1. show that \(v_k\) is an eigenvector of \(Y^\top Y\), and give the corresponding eigenvalue;
2. show that \(u_k\) is an eigenvector of \(YY^\top\), and give the corresponding eigenvalue;
3. Show that \(Y v_k = d_k u_k\) and \(Y^\top u_k = d_k v_k\).
4. Let \(M_k = d_k u_k v_k^\top\), so that \(Y=\sum_k M_k\). Show that tr\((M_k^\top M_{k'}) = d_k^2\) if \(k=k'\) and is zero otherwise.
Kernel exercises: Let \(k_1\) and \(k_2\) be two positive definite kernel functions such that \(k_j(y,y') = \phi_j(y)^\top \phi_j(y')\), \(\phi_j:\mathcal Y \rightarrow \mathbb R^{m_j}\), \(j\in \{1,2\}\).
1. Show that sums of kernels are kernels, that is, \(a_1k_1 + a_2 k_2\) is a positive definite kernel function if \(a_1,a_2\) are nonnegative.
2. Show that products of kernels are kernels, that is, \(k_{12} = k_1 \times k_2\) is a positive definite kernel function.
The dataset pendigits.rds is an 8 x 2 x 1000 matrix, corresponding to 1000 data points, each data point being an 8 x 2 matrix.

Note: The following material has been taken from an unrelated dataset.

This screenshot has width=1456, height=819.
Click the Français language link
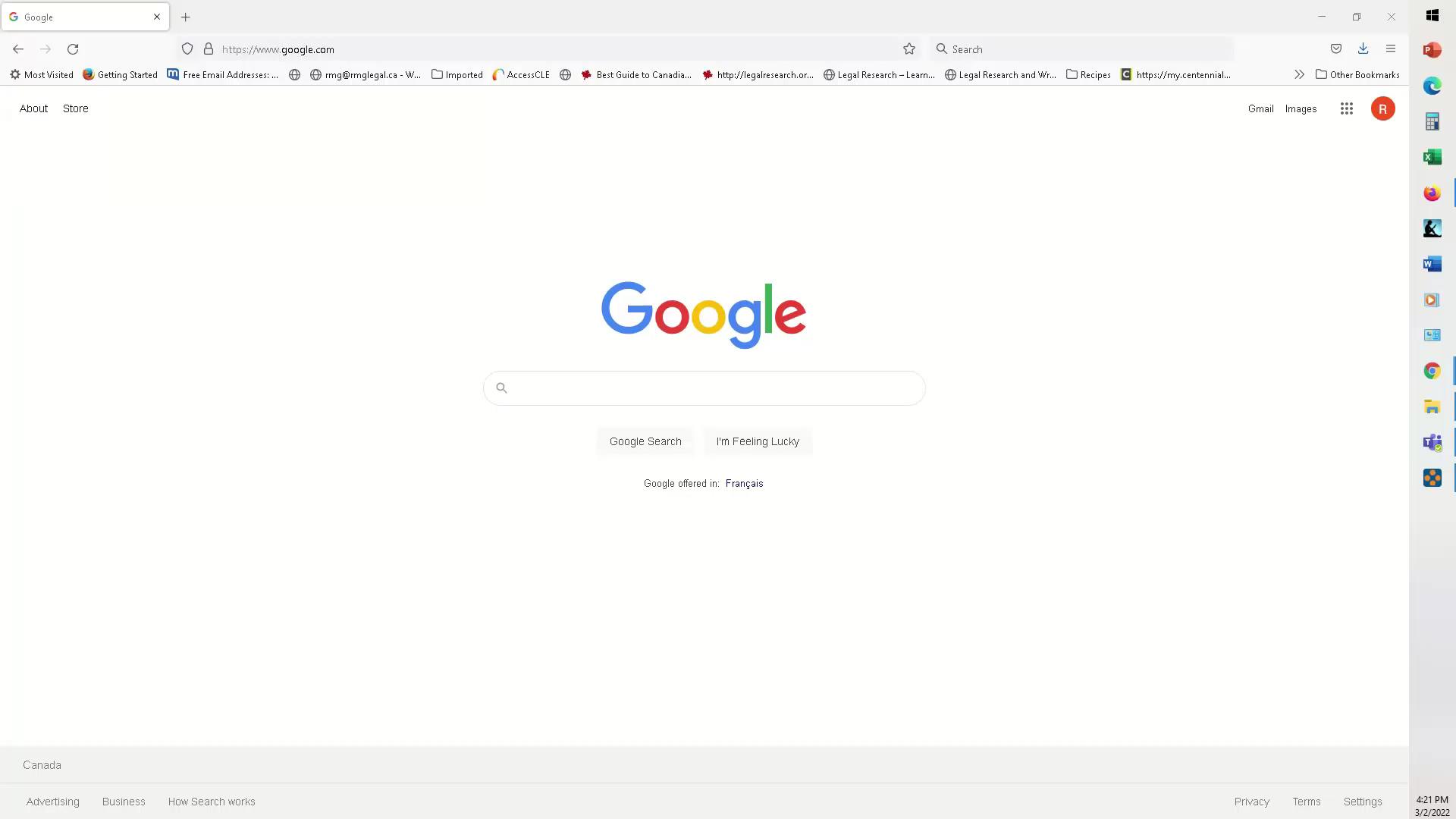[744, 483]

The matrix represents, in time order, pen locations on a writing tablet while someone was writing a numerical digit. For example, the following code loads the data and plots one observation of a written 8:

Y<-readRDS("pendigits.rds")
plot(Y[,,12],type="l") 
dimnames(Y)[[3]][12]

Compute the first eight linear principal components and plot them, for example plotting the 1st versus 2nd in one figure, 3rd versus 4th in a second figure, etc. Use colors and plotting characters to identify which digits correspond to which points on your plots. Also plot the cumulative fraction of variance explained as a function of the number of components.

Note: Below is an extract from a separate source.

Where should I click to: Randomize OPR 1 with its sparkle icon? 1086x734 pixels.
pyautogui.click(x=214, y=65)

Now obtain the first eight kernel principal components using the kernel function \(k(x,y)= exp(-\gamma || x-y||^2)\) and make the same plots as in a. Do this for each value of \(\gamma\in \{ 10^{-5},10^{-4}, 10^{-3} \}\). Compare to each other and to the linear principal components. Discuss the use of kernel PCA for dimension reduction for these data.
Can you think of some other kernel function that might be more appropriate for these data?

Consider again the kernel \(k(x,y)= exp(-\gamma || x-y||^2)\) from the previous problem. Compare mathematically the linear PCs to the kernel PCs obtained from \(CKC\), in the limit as \(\gamma \rightarrow 0\).